Scenario A: You need a full-time admin VA for email, calendar, follow-ups
Pick: OnlineJobs.ph or VirtualStaff.ph
Why: long-term fit, direct hire economics
Scenario B: You need a VA to clean your CRM and build lead lists for 2 weeks
Pick: Upwork
Why: fast trials, project scope, easy contracting
Scenario C: You want customer support coverage 7 days a week
Pick: Agency
Why: scheduling, coverage, replacements
Scenario D: You want an executive assistant with corporate background
Pick: LinkedIn plus selective direct hire
Why: better signal on professional history
FAQs
Is it better to hire a Filipino VA directly or through an agency?

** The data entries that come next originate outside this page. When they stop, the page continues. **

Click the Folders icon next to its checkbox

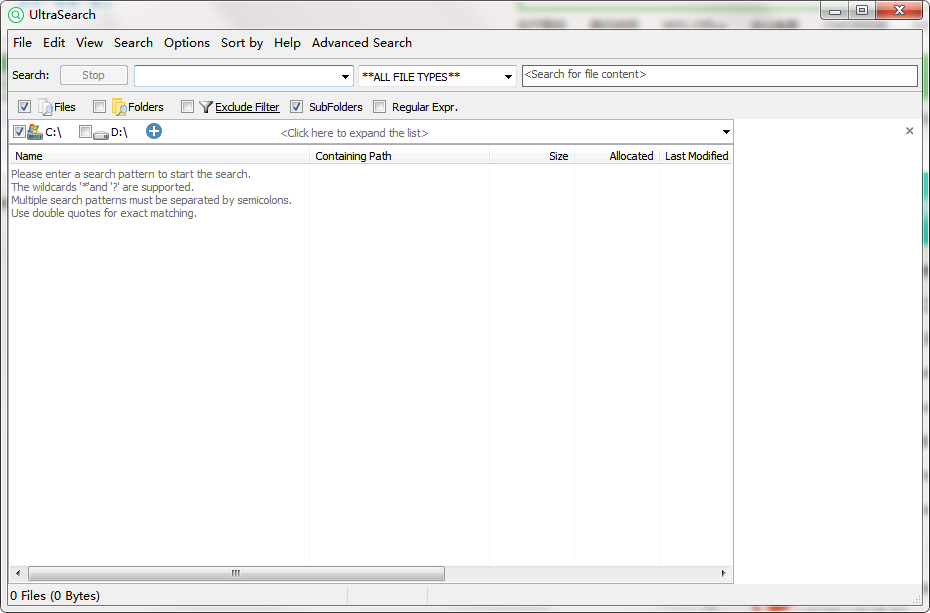(x=119, y=106)

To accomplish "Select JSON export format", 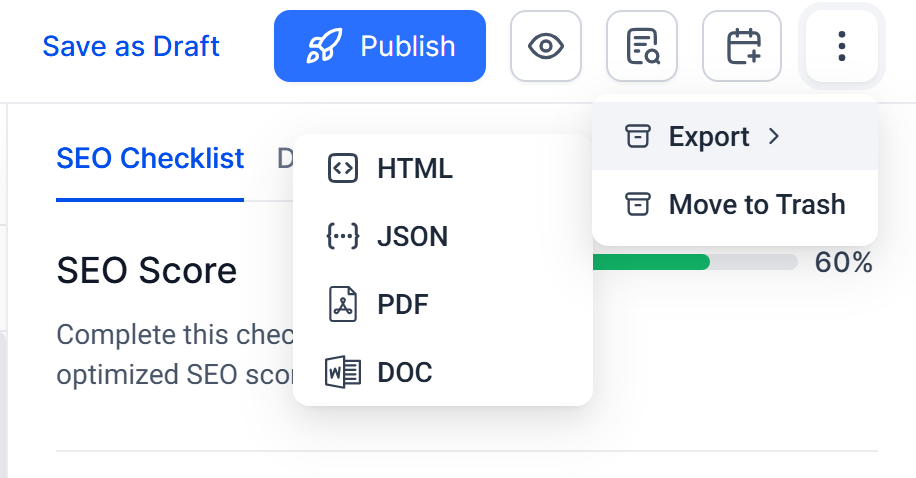I will point(412,236).
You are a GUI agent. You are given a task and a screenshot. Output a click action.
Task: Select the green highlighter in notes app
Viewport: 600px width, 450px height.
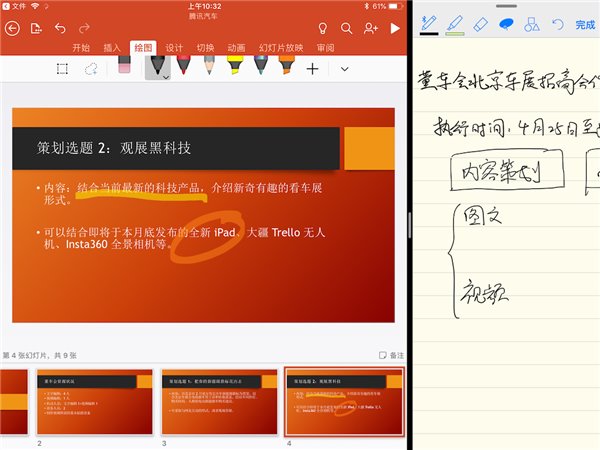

Direct hire is usually better value and better long-term loyalty if you can manage and train. Agencies are great when you need speed, coverage, and less management overhead. Agency lists and comparisons are widely available and can help you shortlist providers.
What is the fastest way to find a good VA?
Run a tight pipeline:
- clear job post
- attention filter
- 15-minute interview
- paid trial
Speed comes from testing real work, not from reading resumes longer.
How do I avoid getting flooded with unqualified applicants?
Add friction in the application:
- a specific instruction
- a Loom intro
- a short skills test
- a required work sample
People who are serious will do it. Spammers will not.
Do I need time tracking?
Sometimes. For outcome-based roles, daily reporting and weekly KPIs can be enough. For hourly task roles, time tracking can help early on, then you can loosen it as trust builds.
Final takeaway
If you want the simplest answer to “where to find virtual assistants Philippines”:
- Start with direct hire platforms if you want a long-term VA (OnlineJobs.ph, VirtualStaff.ph, RemoteWork.ph).
- Use Upwork if you want quick trials and project-based support.
- Use agencies if you want hiring and management handled for you.
- Use job boards if you want volume and you can screen heavily.